Crm Manager Skill

Security checks across malware telemetry and agentic risk

Overview

This is a local CRM skill with mostly coherent behavior, but it stores sensitive customer data and has unsafe file path handling that warrants review before use.

Review before installing or using with real customer data. Keep it in a trusted workspace, do not use customer names containing slashes, dots, or path-like characters, and require backups plus manual confirmation for writes. The maintainer should add filename validation/path containment, scoped permission metadata, dependency declarations, and privacy/retention guidance before production use.

SkillSpector

By NVIDIA
Vulnerability Patterns
  • Excessive AgencyUnrestricted Tool Access, Autonomous Decision Making, Scope Creep
  • Trigger AbuseOverly Broad Trigger, Shadow Command Trigger, Keyword Baiting Trigger
  • MCP Least PrivilegeUnderdeclared Capability, Wildcard Permission, Missing Permission Declaration
  • MCP Tool PoisoningHidden Instructions, Unicode Deception, Parameter Description Injection
  • Prompt InjectionInstruction Override, Hidden Instructions, Exfiltration Commands
Findings (9)

Lp3

Medium
Category
MCP Least Privilege
Confidence
90% confidence
Finding
The skill clearly performs file reads and writes to persist customer records, but no permissions are declared. This creates a transparency and governance gap: operators and users cannot accurately assess the skill's access scope, and permission enforcement may be bypassed or misconfigured for PII-bearing data.

Tp4

High
Category
MCP Tool Poisoning
Confidence
83% confidence
Finding
A description-behavior mismatch is security-relevant because it undermines informed consent and review: the skill appears to do more than the stated CRM CRUD and analytics workflow, including bulk analysis and auto-tagging. Hidden or under-documented processing of all customer records increases privacy and abuse risk, especially when handling personal and behavioral data.

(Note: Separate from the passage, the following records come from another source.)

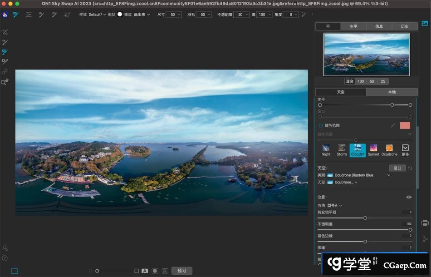Screen dimensions: 431x277
Task: Toggle the mask overlay circle icon
Action: [155, 271]
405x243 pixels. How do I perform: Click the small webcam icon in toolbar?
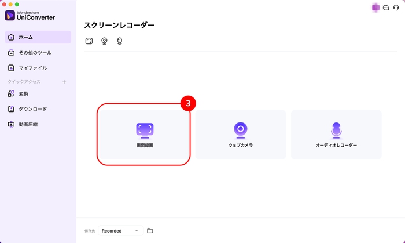click(105, 41)
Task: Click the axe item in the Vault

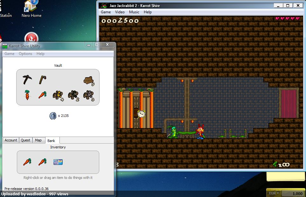Action: point(43,80)
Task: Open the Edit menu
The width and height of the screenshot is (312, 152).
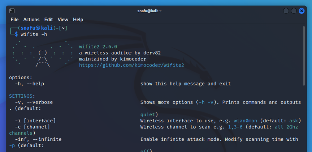Action: [x=48, y=20]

Context-Inappropriate Capability

High
Confidence
99% confidence
Finding
The script builds the output path with `os.path.join(data_dir, f"{name}.yaml")` using untrusted customer `name` input without sanitization or canonical path checks. An attacker can supply path traversal sequences such as `../../...` or absolute-path-like values to cause file creation outside `data/customers`, potentially overwriting application files or planting attacker-controlled YAML files elsewhere on the filesystem.

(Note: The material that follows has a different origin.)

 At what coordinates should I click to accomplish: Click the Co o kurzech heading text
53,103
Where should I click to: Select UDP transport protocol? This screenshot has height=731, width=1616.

Context-Inappropriate Capability

High
Confidence
98% confidence
Finding
The customer name is directly incorporated into a filesystem path via f"{name}.yaml" without validation or canonical path checks. An attacker can supply path traversal sequences such as ../ to cause the script to read arbitrary YAML files outside the intended customer directory, which is especially dangerous in a CRM context because the tool already handles sensitive records and may expose other internal files if they are readable.

Missing User Warnings

Medium
Confidence
95% confidence
Finding
The skill stores and queries customer PII such as names, phone numbers, email addresses, and potentially sensitive service notes, yet the description lacks any privacy warning, handling guidance, or retention/security expectations. This increases the likelihood of inappropriate collection, over-sharing, and unsafe storage of personal data.

Vague Triggers

Medium
Confidence
92% confidence
Finding
Broad trigger conditions for update/note/service-record actions can match ordinary conversation and cause unintended writes to customer files. In a CRM context, accidental invocation is especially risky because it can silently alter records, append misleading notes, or store sensitive conversational content as persistent business data.

Vague Triggers

Medium
Confidence
94% confidence
Finding
A query trigger that activates merely on mention of a customer's name can expose customer records during normal conversation without clear user intent. In this skill's context, that could reveal contact details, notes, and service history, making unintended disclosure of PII more likely.

Missing User Warnings

Medium
Confidence
89% confidence
Finding
The script performs a state-changing write operation immediately after NLP parsing unless the optional --confirm flag is provided. In an agent or automation context, this can cause unintended customer record creation or corruption from mis-parsed natural language, with no mandatory human verification before persistence.

Missing User Warnings

Medium
Confidence
87% confidence
Finding
Automatic tag updates modify customer metadata as a side effect of adding a service record, but there is no separate confirmation or clear warning for this additional write. This increases the risk of silent profile drift, incorrect segmentation, or downstream business decisions based on tags generated from imperfect NLP extraction.

VirusTotal

66/66 vendors flagged this skill as clean.